Section 6 of Executive Order No. 319, s. 1950, is also to the same effect.

“The officers and employees of the department of Economic Coordination and of the different corporations and agencies, under it may hereafter be employed shall be subject, in all respects to the application of the Civil Service rules and regulations, as in the case of the other officers and employees of the Government.” Section 1 of the above Order (Executive Order No. 319) includes the Naric among the government corporations under the supervision of the Department of Economic Coordination.

The Petitioner also contends that as Mabagos was under suspension at the time of the merger of the Naric into the Prisco, and as he was not reappointed within sixty days from the said merger, he should be considered as permanently separated from the service (section 12, Executive Order No. 350, s. 1950). The argument fails to consider the directive contained in the Executive Order which in effect is as follows:chanroblesvirtuallawlibrary “Provided, further, that the personnel of said corporations hereby transferred shall be reappointed in the PRISCO.” Mabagos was a personnel of the Naric at the time of the promulgation of said Order. In accordance with the directive Mabagos should have been reappointed. The failure of Petitioner to comply with the order is without justifiable reason because it was found out that the suspension was illegal and unjust.
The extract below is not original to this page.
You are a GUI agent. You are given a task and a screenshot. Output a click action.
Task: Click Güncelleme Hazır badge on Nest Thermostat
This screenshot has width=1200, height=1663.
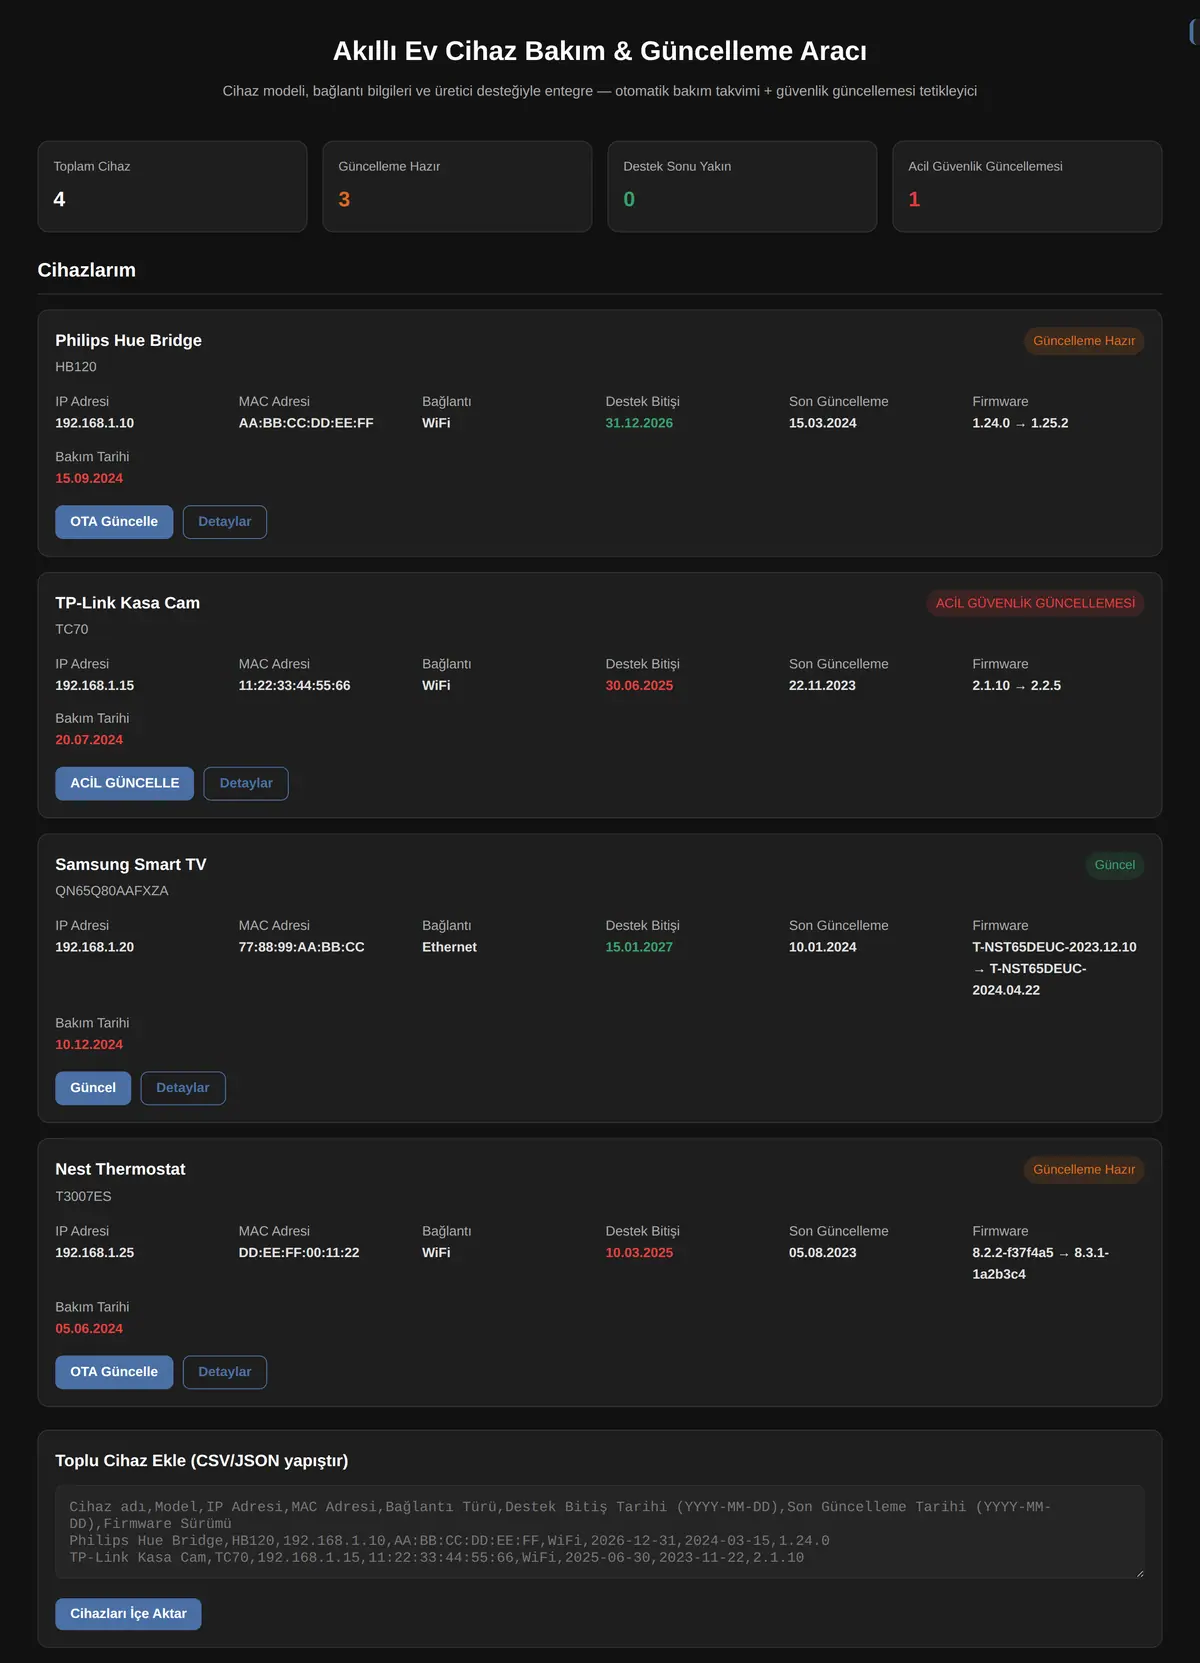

Another defense submitted by the Petitioner is the supposed fact that the position of Mabagos had been abolished or given to some other employee of the Naric. It is impossible to conceive that the position of Mabagos held by him at the time of the merger could have been suppressed. The maintenance of warehouses is an inherent and indispensable activity of the Naric. The Naric would find it impossible to comply with its duties and functions without warehouses. If Mabagos could not be appointed to the position of supervisor because this position was abolished, he could hold that of actual warehouseman wherever such warehouse of the Naric may be situated. In any case, as pointed out above, the Naric should have kept the position open for Mabagos when the latter’s case was terminated by the dismissal of the charges against him.

For the foregoing considerations, the decision of the Court of Industrial Relations appealed from is hereby affirmed, with costs against the Petitioner.

Paras, C.J., Padilla, Montemayor, Reyes, A., Jugo, Bautista Angelo, Concepcion, Reyes, J. B. L. and Endencia, JJ., concur.